The three leading theories for endorsement marketing, Source Credibility, Source Attractiveness and Product Match-up, guide companies in making the right choices.
Credibility combines expertise with trustworthiness. The more an athlete is perceived to know about the product, the more credibility points he earns with the audience (i.e. Tiger and golf clubs).
Attractiveness ties together likability and familiarity of the athlete. The more a consumer wants to "be like Mike," the more effective the message. Like credibility, a logical marriage of athlete to product makes for an effective match-up. A relationship that seems forced probably won't make sense to us.
Using these models, the Tiger/Buick, LeBron/Microsoft and Beckham/Pepsi match-ups seem illogical in our minds. It may be that our mirror neurons were not firing as the advertisers expected.
Located in the prefrontal cortex, these neurons can be activated by observing someone else making an action. When you watch Beckham kick a soccer ball, the same neurons light up as if you were actually kicking the ball. This reaction is the basis of imitation learning theories.
Marketers are now trying to make use of this brain function by observing consumers' brain activity using functional magnetic resonance imaging (fMRI). In his recent book, Buyology, (2008, Broadway Books), Martin Lindstrom begins to apply this neuroscience to why we buy things.
According to Lindstrom, Abercrombie and Fitch use this idea in their stores: the "large blow-up posters of half-naked models" make your "mirror neurons fire-up."
That might be a stretch, but Roger Dooley, consultant and author of the blog, Neuromarketing, does see a connection when using athlete endorsers. "This research suggests a basis in neuroscience for the “believe in your product” advice,” he commented.
“While the individual hearing the sales pitch may be listening to the words, her brain’s mirror neurons are firing at the same time in reaction to the salesperson’s emotions, demeanor, etc. If there’s a disconnect between the words that are cognitively processed and the emotions that are mirrored, the pitch will probably be less effective.
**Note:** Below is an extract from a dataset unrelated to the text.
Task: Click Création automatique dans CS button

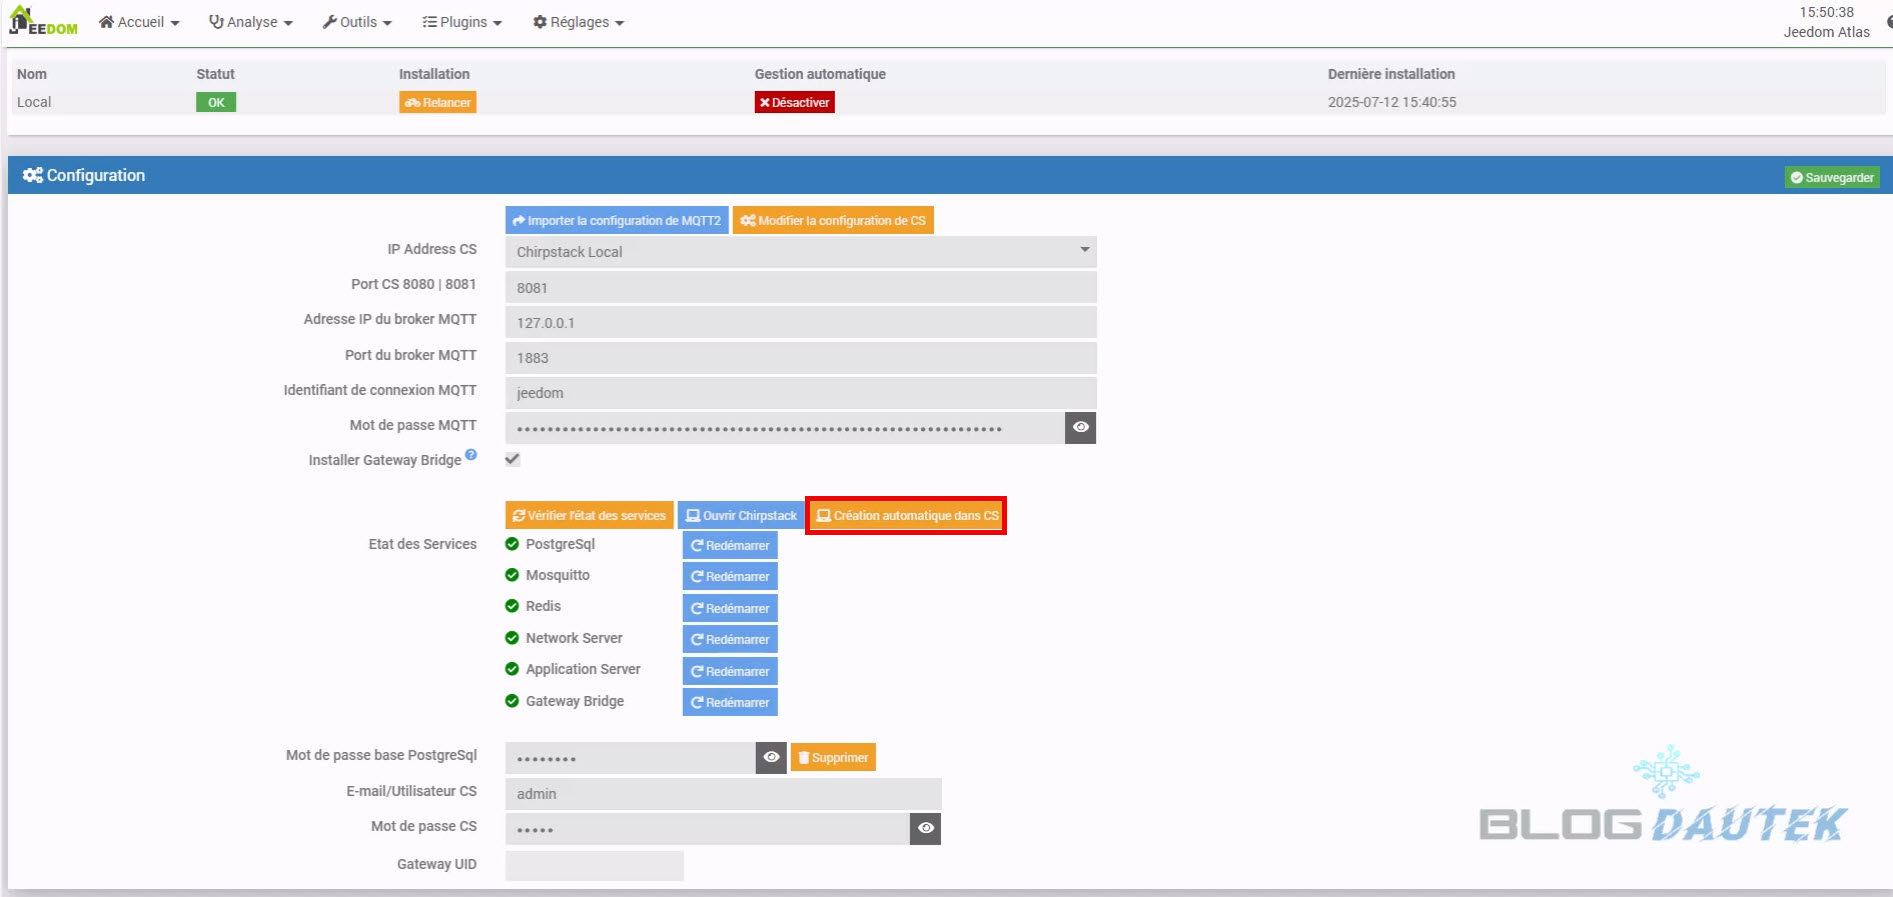Action: click(x=906, y=516)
"Neuromarketers should take note, too. While ads normally employ professional actors who have the ability to accurately simulate the desired emotions and state of mind, pitches that use celebrity athlete endorsers...may suffer if the viewer finds the emotions don’t match the words."
We can watch Tiger hit a golf ball with his Nike clubs and our brain can imagine (or fantasize) about swinging those same clubs. But, watching Tiger drive a Buick or imagining LeBron working on an Excel spreadsheet breaks the mirror and the connection with our hero.
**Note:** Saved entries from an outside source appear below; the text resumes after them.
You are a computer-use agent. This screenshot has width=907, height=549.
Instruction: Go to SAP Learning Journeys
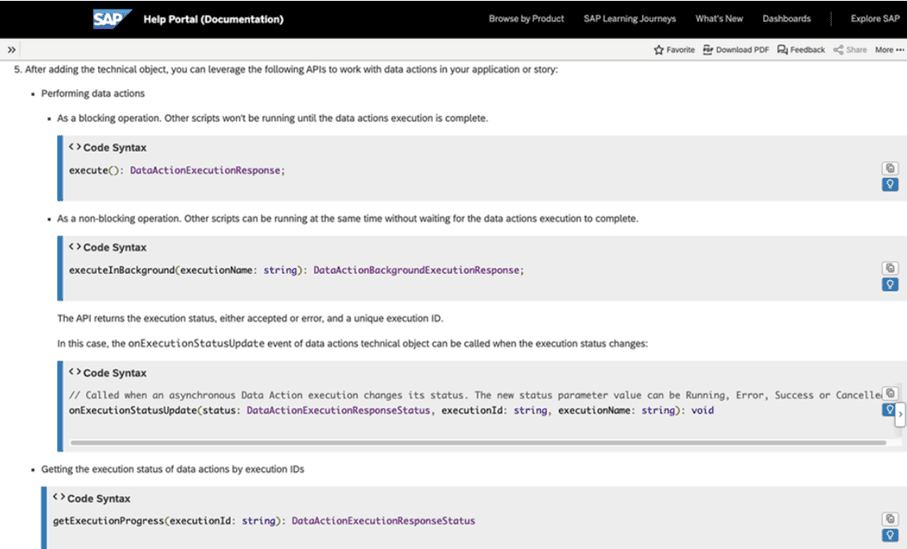pyautogui.click(x=629, y=19)
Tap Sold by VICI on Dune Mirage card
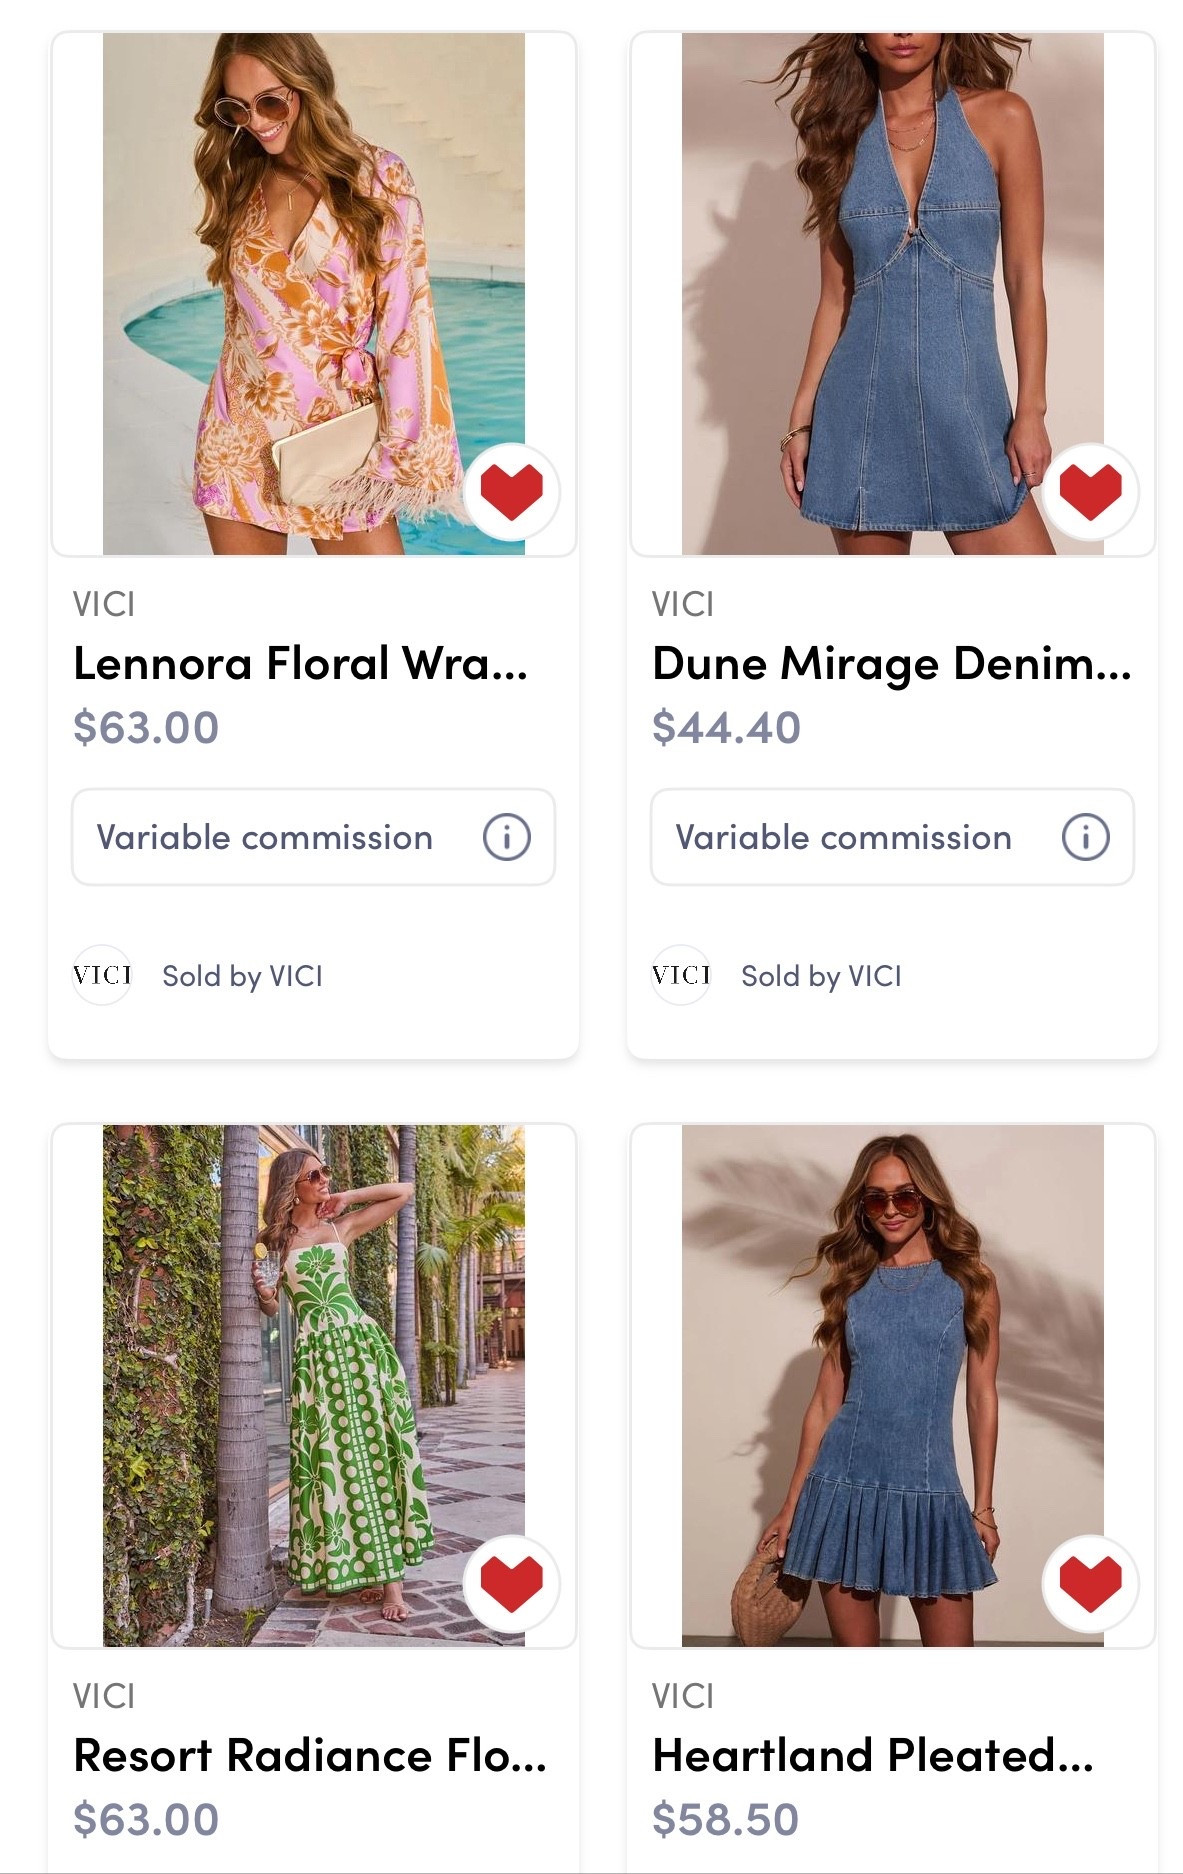1183x1874 pixels. [821, 976]
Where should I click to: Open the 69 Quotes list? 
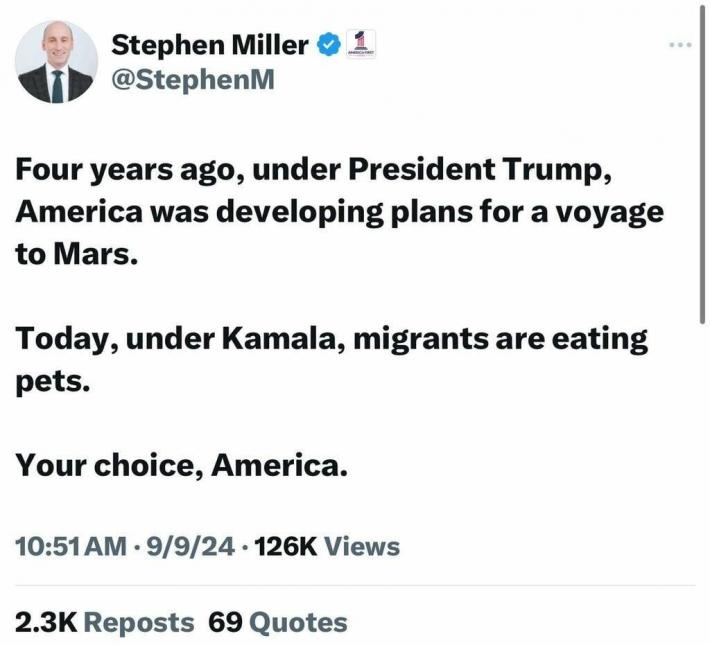coord(278,622)
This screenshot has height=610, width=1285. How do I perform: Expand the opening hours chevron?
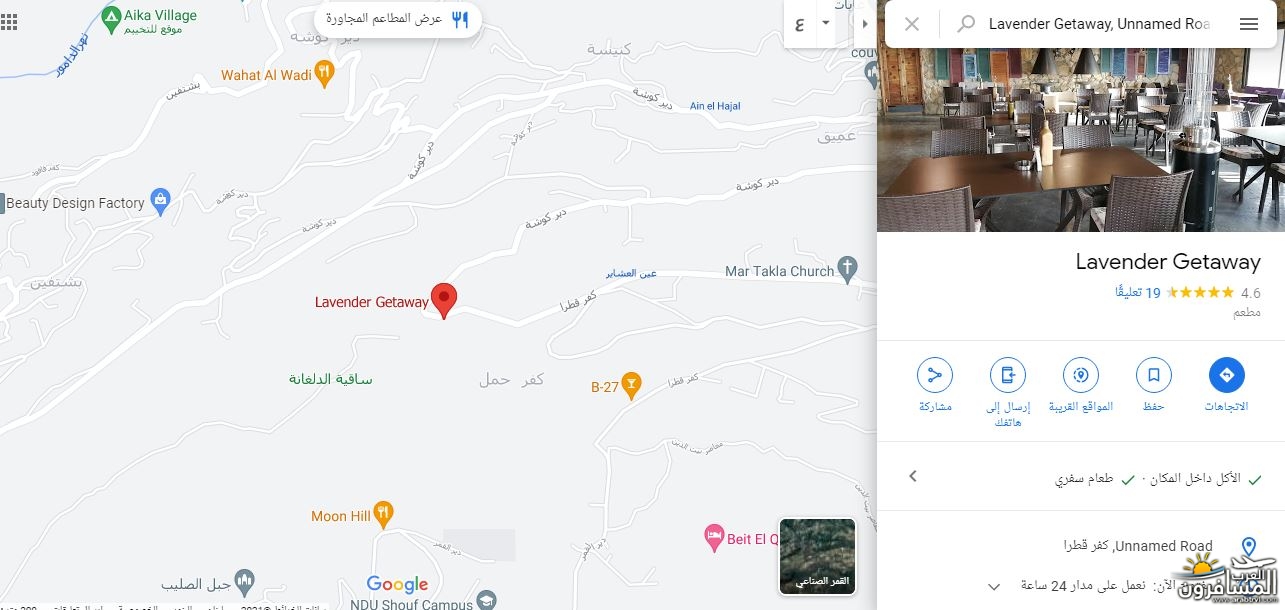[x=993, y=586]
Of course, seeing Beckham dressed as a cowboy, surfer and gladiator while drinking a Pepsi destroyed much of his athletic credibility.
Companies will continue to invest in athletes and their persuasive powers over the masses. Forbes magazine recently named the ten most influential American athletes, as named by respondents to a survey by E-Poll Market Research.
Woods tied with Lance Armstrong for the top spot, with 36 percent describing them as influential. Twenty-five percent said James was influential. As long as the products they pitch match their athletic profile, our neurons will open our wallets.